Stored data:
━━━━━━━━
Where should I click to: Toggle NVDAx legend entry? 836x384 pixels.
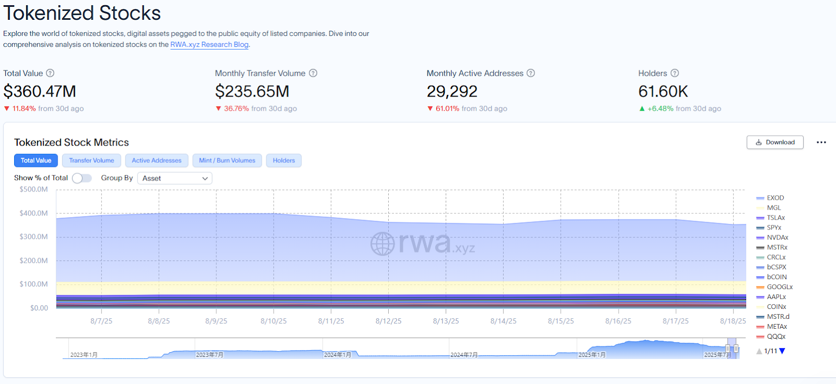point(777,238)
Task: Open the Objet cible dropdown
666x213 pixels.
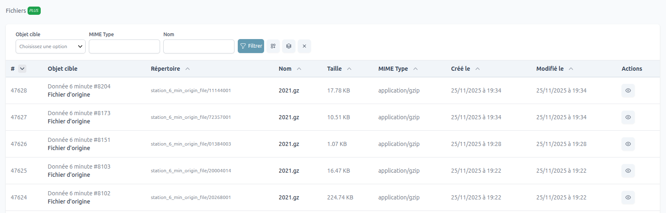Action: point(50,46)
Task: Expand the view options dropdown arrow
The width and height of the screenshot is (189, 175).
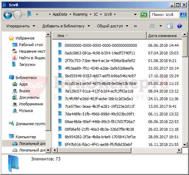Action: tap(161, 26)
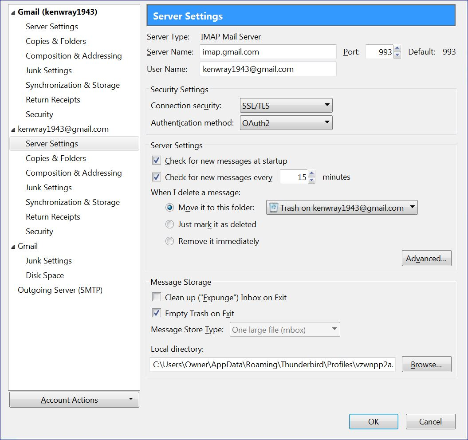Choose Remove it immediately radio button

tap(169, 241)
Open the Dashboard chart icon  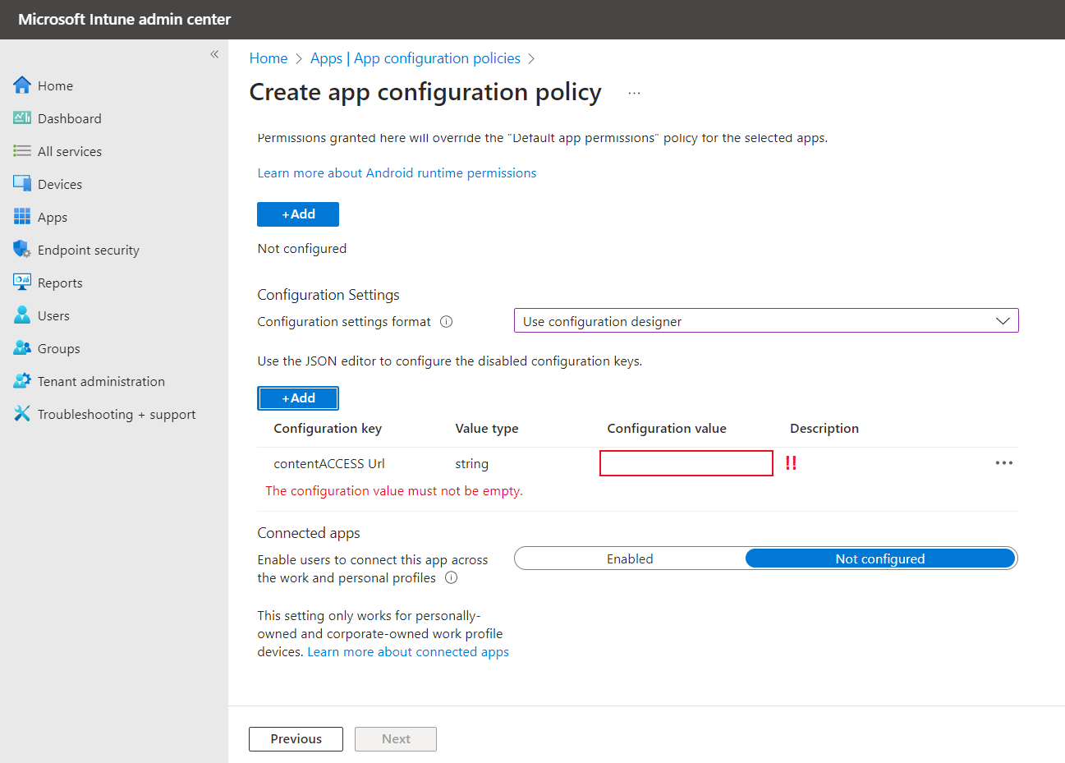[x=22, y=118]
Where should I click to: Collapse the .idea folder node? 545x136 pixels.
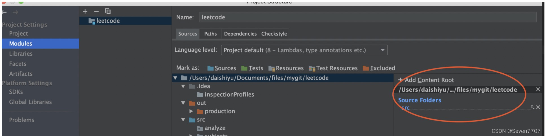pos(183,86)
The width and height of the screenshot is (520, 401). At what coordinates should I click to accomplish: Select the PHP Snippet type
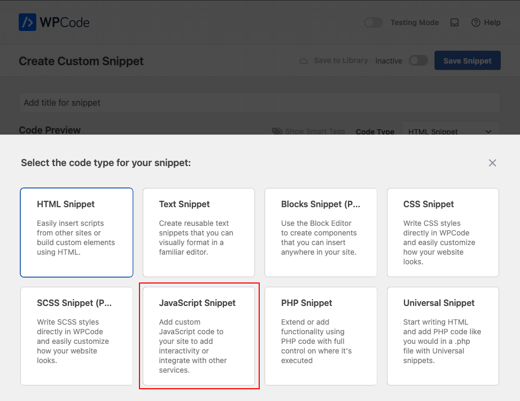(320, 336)
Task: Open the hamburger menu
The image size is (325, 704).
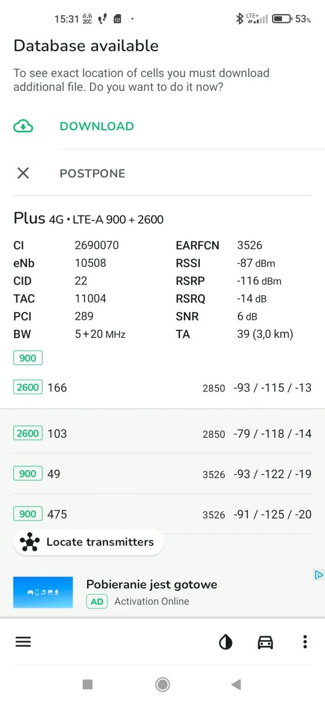Action: click(23, 642)
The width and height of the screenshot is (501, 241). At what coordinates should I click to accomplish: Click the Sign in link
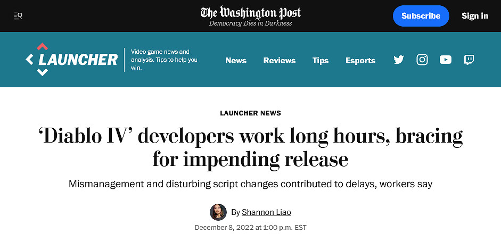[475, 16]
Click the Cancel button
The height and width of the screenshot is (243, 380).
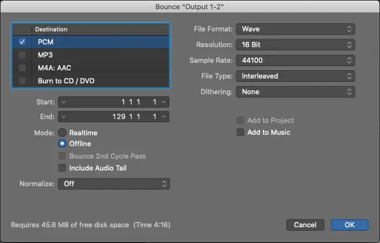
━━━━━━━━
_Your instructions_: What lines in the entries above include the string "dropdown"? Return each one.

_Solution_:
Task: Open the Objet cible dropdown
Task: Expand the view options dropdown arrow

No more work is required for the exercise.